While Battley said his company is “unabashedly” pursuing its quest for dominance, the executive vice-president said he believes there will be room for companies of all sizes, including smaller, craft-style growers.
“We’re not snapping up everybody,” he said.
New data shows consolidation in the cannabis sector is heating up. As of Friday, private and publicly traded pot companies in Canada have been involved in 75 mergers and acquisitions so far this year, compared to 33 in all of 2016, according to the New York-based cannabis advisory firm Viridian Capital Advisors.
The Canadian deals accounted for a little more than half of all mergers and acquisitions Viridian tracked around the world, mainly in North America, in 2017.
Stock markets have placed high valuations on Canadian cannabis firms leading up to legalization in July, with Aurora’s share price more than doubling in the past year.
This has allowed a few larger producers to amass “a huge amount of cash” to buy smaller competitors, said Troy Dayton, chief executive of the marijuana research and investment firm Arcview Group.
“We’re at a point now where Canada has the opportunity to become the leading country and the leading exporter of cannabis,” Dayton said, noting U.S. firms are at a disadvantage because cannabis remains federally illegal south of the border.
“This is the U.S.’s market to lose, and right now we are right about at that moment where we could lose it if we don’t change our laws to allow for that kind of growth here in the U.S.”
In its recent flurry of deal-making, Aurora acquired a fourth cannabis production facility with its $25-million purchase of H2 Biopharma near Montreal.
H2 has the option to buy 46 acres, or 19 hectares, of land that’s big enough to make way for a larger production facility than Aurora’s 800,000 square-foot, indoor grow-op under construction near the Edmonton International Airport.
The marijuana giant also made headlines last week for its hostile takeover bid for rival CanniMed Therapeutics. Aurora has offered to buy all of CanniMed’s shares for up to $24 each, which would value the target company as high as $551 million.
Battley said CanniMed shareholders who own 38 per cent of the stock had approached Aurora to buy the company, which the stockholders complained had been under-performing.
“We didn’t go looking for this,” Battley said.
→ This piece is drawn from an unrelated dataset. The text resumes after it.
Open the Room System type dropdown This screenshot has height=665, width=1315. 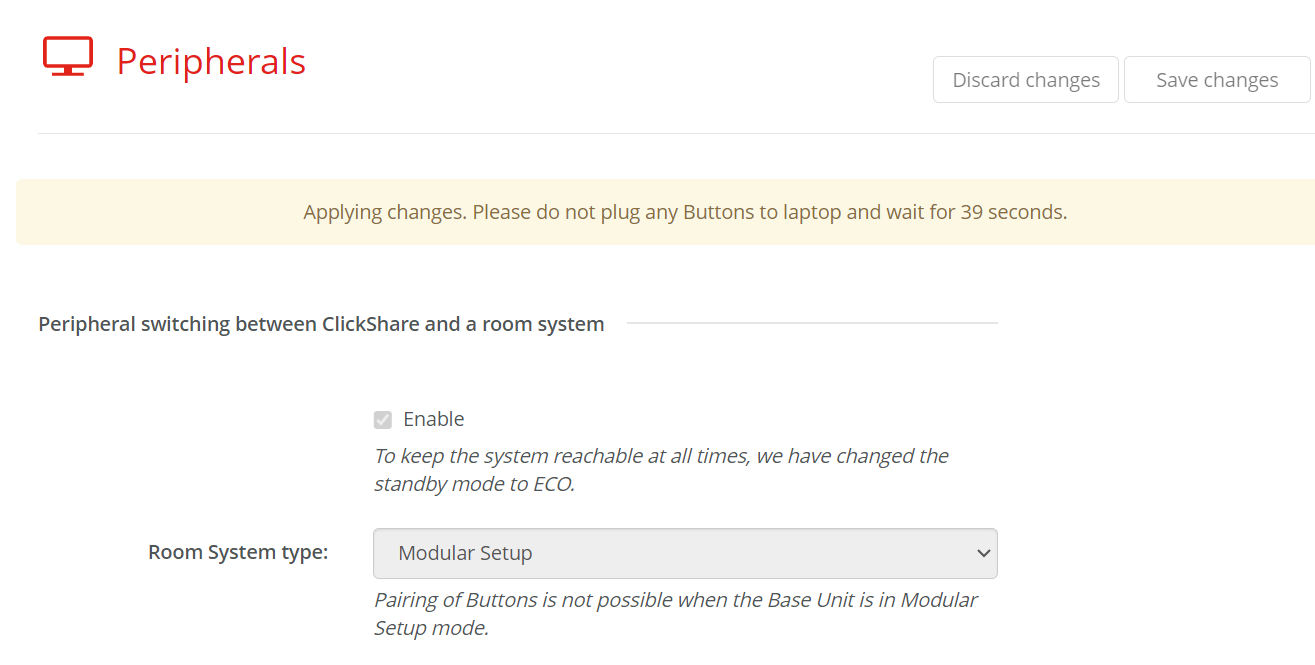(x=685, y=553)
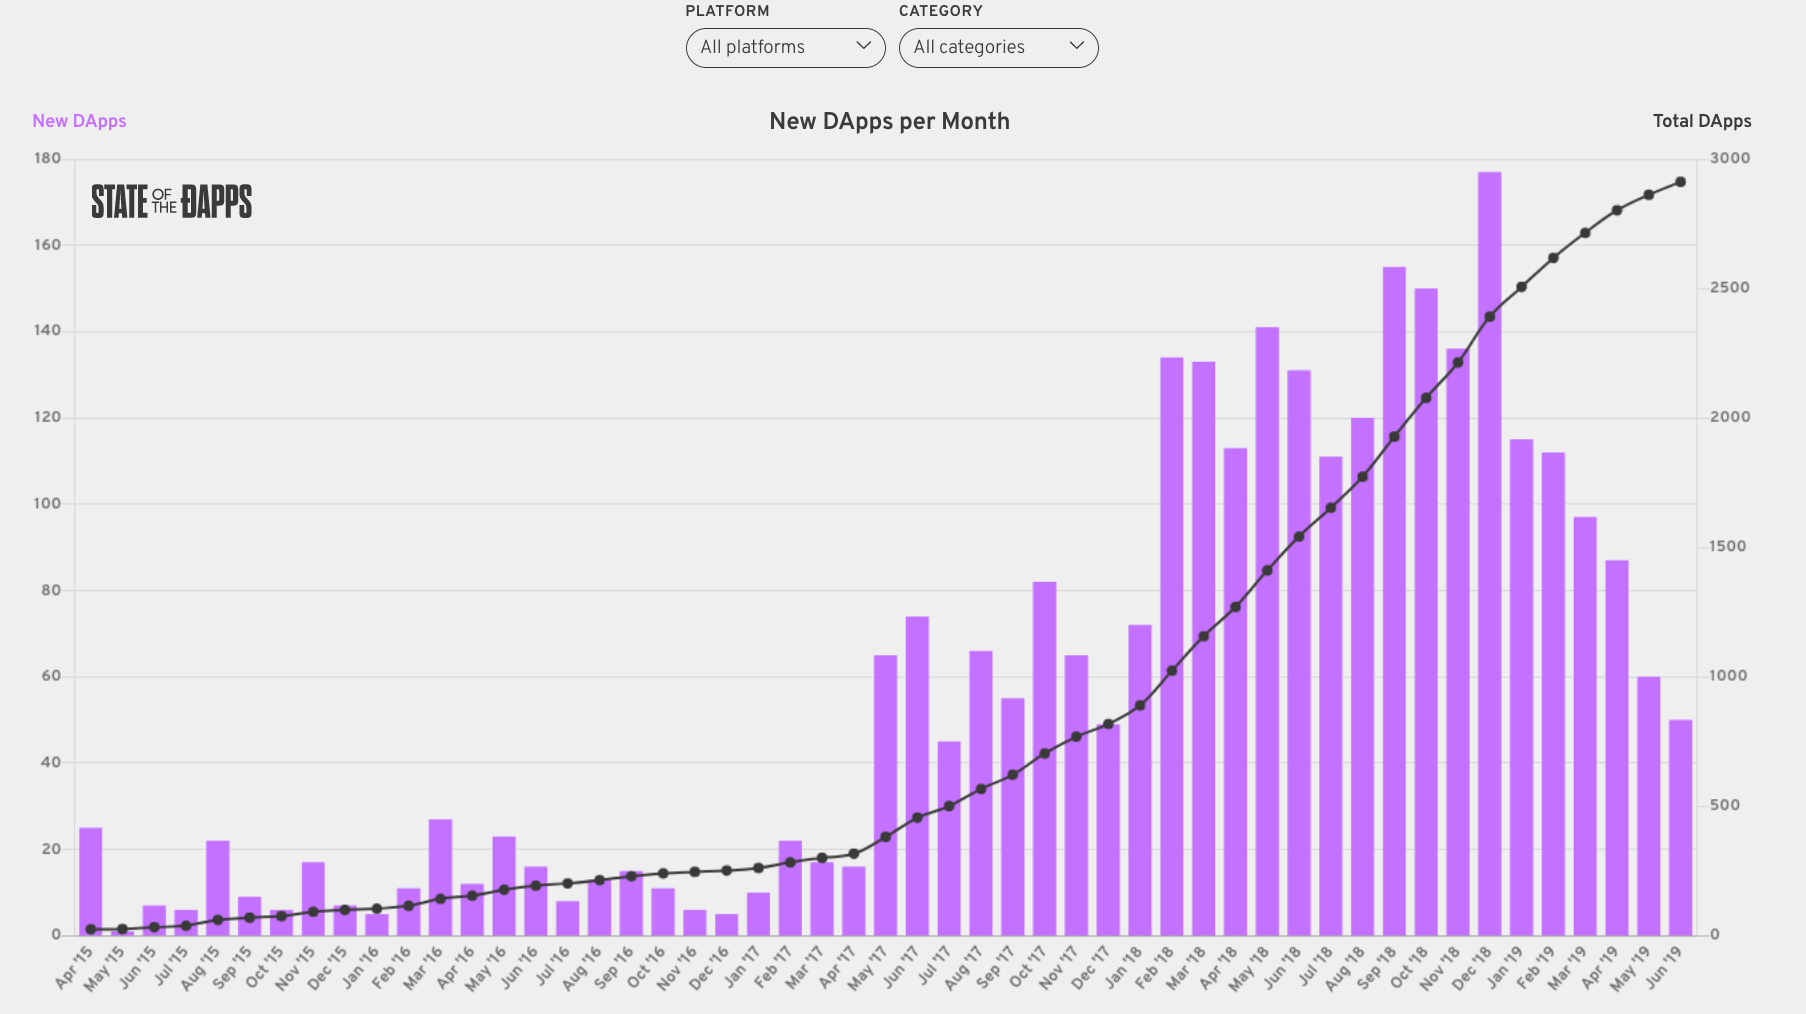Click the first line point at Apr '15

click(x=91, y=929)
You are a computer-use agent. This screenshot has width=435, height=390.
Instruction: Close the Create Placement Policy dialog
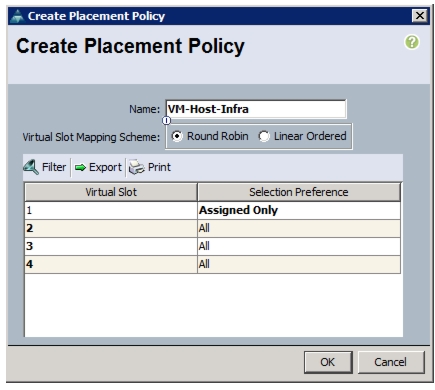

If approved, the CanniMed deal would push Aurora’s total production capacity to roughly 135,000 kilograms a year, once all of its various construction projects are complete, said Greg McLeish, analyst at Mackie Research Capital.
“The players that are going to win . . . are the people with the biggest balance sheets right now that have the ability to go out and buy some guys that potentially don’t have the (same) access to capital,” McLeish said.
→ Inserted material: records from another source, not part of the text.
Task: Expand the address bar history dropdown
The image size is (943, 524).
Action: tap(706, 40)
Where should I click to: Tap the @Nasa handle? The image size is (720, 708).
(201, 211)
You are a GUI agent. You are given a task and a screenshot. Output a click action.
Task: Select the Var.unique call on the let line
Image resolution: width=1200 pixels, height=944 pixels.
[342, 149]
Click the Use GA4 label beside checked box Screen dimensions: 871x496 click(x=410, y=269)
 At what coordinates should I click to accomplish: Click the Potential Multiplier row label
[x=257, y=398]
Still, he said “there is always a danger” for companies buying rivals at a pace Aurora has taken to struggle with integrating the acquisitions into their operations.
Battley said another deal that Aurora announced earlier this year, the nearly $21-million purchase of Germany’s medical cannabis wholesaler Pedanios, gives the company a foothold in the European Union.
In September, Aurora sent its first shipment of 50 kilograms of dried cannabis to the Berlin-based subsidiary that distributes the drug to more than 1,500 pharmacies, with more shipments planned.
According to the industry publication Leafly, Canada has emerged as a world leader in medical cannabis exports.
Dallas McMillan, president of a Seattle-based cannabis consulting firm, said in a recent analysis about international pot that the battle for market share will be waged in part over the costs of production, which will fall as the industry consolidates, players become more professional and technology improves.
“This means that in order for companies to compete they need to be large and efficient, and minimize overheads such as electricity and labor,” McMillan wrote in his analysis, posted on LinkedIn.